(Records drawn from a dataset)
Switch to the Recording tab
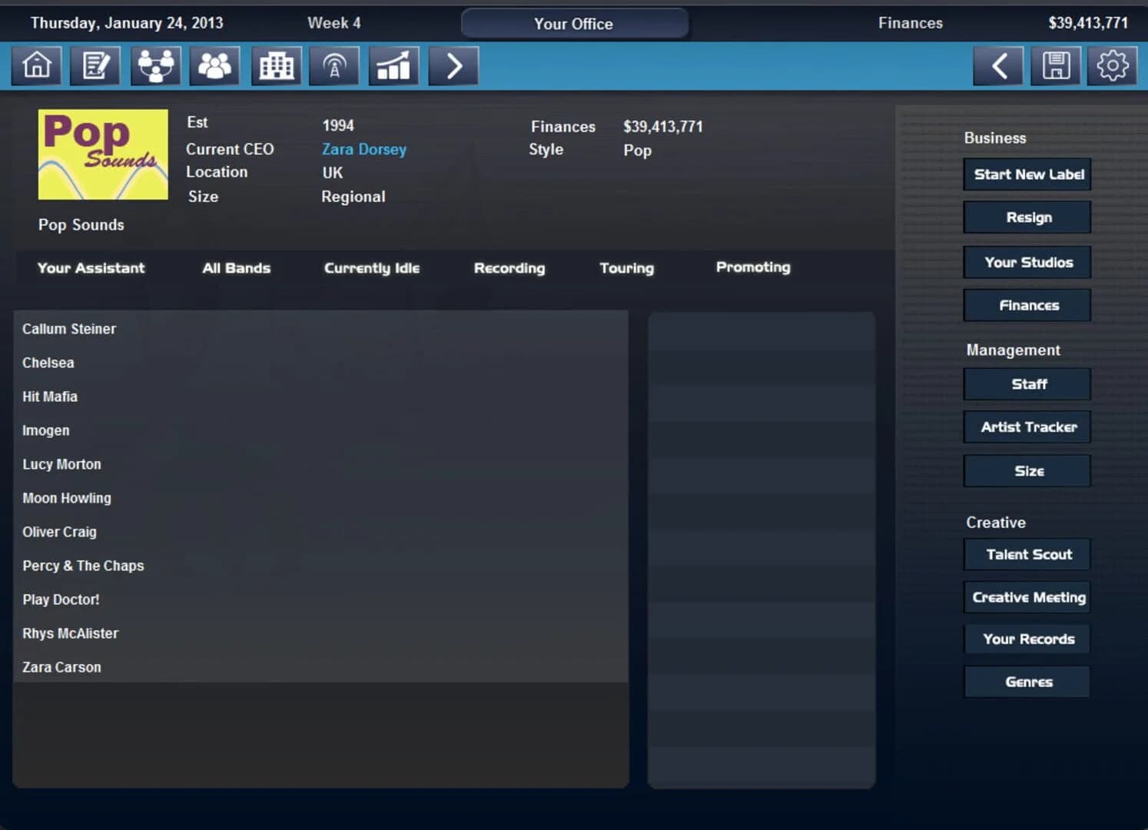Image resolution: width=1148 pixels, height=830 pixels. point(509,268)
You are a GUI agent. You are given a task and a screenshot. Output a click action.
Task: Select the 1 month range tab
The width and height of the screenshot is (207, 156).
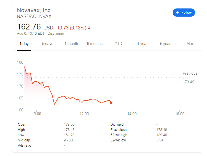pos(71,44)
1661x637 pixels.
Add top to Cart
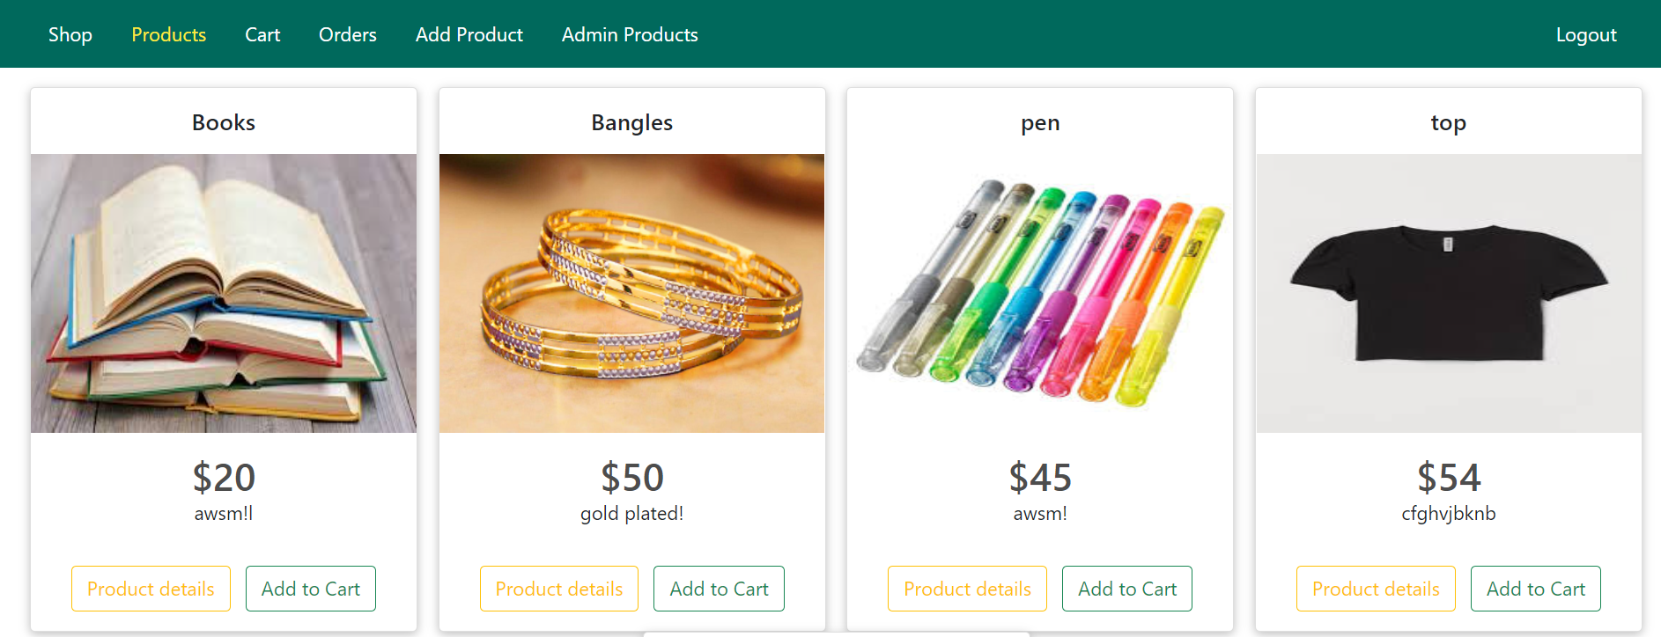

Problem to solve: The answer must be an exact copy of every record above, minus the pictures.

Task result:
Switch to the Recording tab
Image resolution: width=1148 pixels, height=830 pixels. point(509,268)
You are a GUI agent. You are given a task and a screenshot. Output a click action.
Task: Select the 1 month range tab
The width and height of the screenshot is (207, 156).
pos(71,44)
1661x637 pixels.
Add top to Cart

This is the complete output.